Che cuore. Che difesa. Che squadra. Nonostante un inizio di match offensivamente balbettante, che l’aveva vista precipitare sul meno 11 già dopo sei minuti di gioco, la Dolomiti Energia si aggrappa alla sua clamorosa difesa per non affondare sotto i colpi dei campioni d’Italia in carica, e sbanca il Forum in Gara 1 della Semifinale Scudetto, battendo l’EA7 Milano per 66-76 al termine di una partita memorabile. A trascinare i trentini al successo un Dustin Hogue semplicemente mostruoso (23 punti, 7 rimbalzi e 31 di valutazione) e le solidissime prove di Shavon Shields (12 punti e 5 recuperi) e Diego Flaccadori (10 punti e 4 assist), anche se risulta difficile raccontare il terzo successo della storia aquilotta al Forum senza parlare delle tre triple di Beto nel secondo quarto, e dell’indescrivibile sforzo collettivo di cui tutti gli uomini di Buscaglia sono stati capaci sui due lati del campo per 40 minuti filati.

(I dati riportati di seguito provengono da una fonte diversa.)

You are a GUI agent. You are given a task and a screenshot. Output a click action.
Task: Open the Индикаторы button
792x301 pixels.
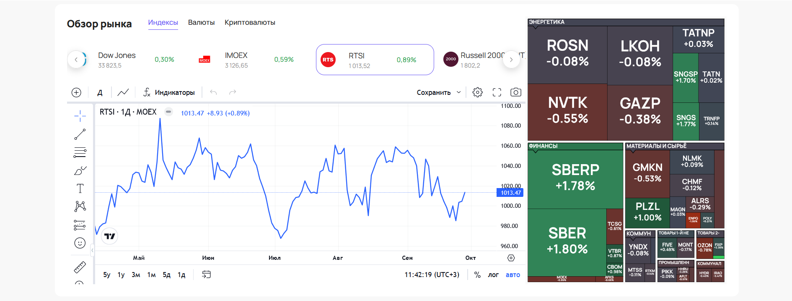pyautogui.click(x=169, y=92)
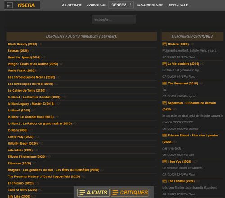Open the comment icon beside Cloture (2020)
The width and height of the screenshot is (225, 198).
tap(165, 44)
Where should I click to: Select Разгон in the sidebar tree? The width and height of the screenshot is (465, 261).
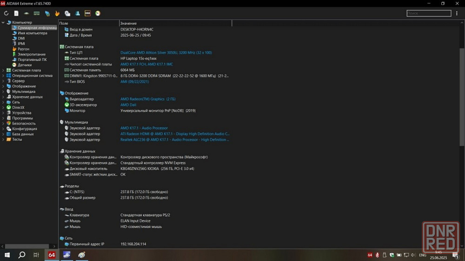[x=23, y=49]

La cronaca: caricata a mille dall’atmosfera elettrica che si respira in un Forum stipato da oltre diecimila spettatori, Milano aggredisce il match cavalcando la dirompente fisicità di Tarczewski. Schierato a sorpresa da Repesa al posto di Raduljica, l’ex Arizona ripaga la scelta del proprio coach dominando nel pitturato con la sua stazza (7 rimbalzi) e la sua capacità di capitalizzare gli scarichi dei compagni (8 punti). Al 6′ è 15-4 per le Scarpette Rosse, e a sciogliere la tensione dell’esordio bianconero in semifinale deve pensare uno Shavon Shields che non ti aspetti, capace di aggiungere 4 bei punti a coronamento di un primo periodo di notevole solidità (5 rimbalzi e 2 recuperi). Si va alla prima pausa sul 17-10 Olimpia: un affarone per una Trento così sofferente sia al tiro (5/19) che a rimbalzo (15-10 per i padroni di casa).

Che la partita dei bianconeri sia destinata ad essere un crescendo rossiniano, lo testimoniano nel secondo quarto la grande freschezza di Diego Flaccadori (6 punti) e la strepitosa concretezza di Dustin Hogue (11). Duettando a piacimento nella metà campo offensiva (4 assist per il Flacca, 3 per l’ex Iowa State) i due traducono in punti sul tabellone il solito, straordinario lavoro fatto in difesa da tutta la squadra (7 recuperi).
Il resto lo mette l’ormai abituale Beto formato play-off, che con un chirurgico 3/4 dall’arco risponde colpo su colpo alle fiammate del rientrante Sanders (6). Si va all’intervallo lungo sul 41-38 nonostante Buscaglia debba fare i conti con i tre falli di Sutton.

Al rientro dagli spogliatoi Trento alza ulteriormente il registro difensivo della propria partita, forzando 6 perse avversarie e limitando le Scarpette Rosse ad alcune soluzioni di Simon (7 nel quarto, 12 totali) e poco altro: la Dolomiti Energia, per contro, trova punti da sette giocatori diversi, agganciando la parità con le schiacciate di Beto prima (46-46) e Lechthaler poi (50-50), prima che a lanciare il tentativo di fuga sia il talento di Diego Flaccadori: al 30′ è 54-58 con 10 punti e 17 di valutazione del 21enne bergamasco.

L’EA7, frastornata dalla incredibile pressione della difesa trentina, si disunisce ulteriormente, segnando solo 4 punti in 6 minuti, mentre Aquila Basket vola via sospinta da un Dustin Hogue semplicemente incontenibile (23 punti con 9 falli subiti). A quattro minuti dal termine è 58-70, e la tardiva reazione di Hickman e di Tarczewski serve solo a restituire un briciolo speranza ai meneghini (66-72 al 38′) prima che Sutton e Forray mettano la firma in calce al successo bianconero in gara 1. Finisce 66-76, con Craft e compagni a ringraziare gli oltre cento tifosi aquilotti del sostegno garantito in un match che consegna alla squadra allenata da Buscaglia l’1-0 in una serie che continuerà, sempre al Forum, sabato sera alle 20.45.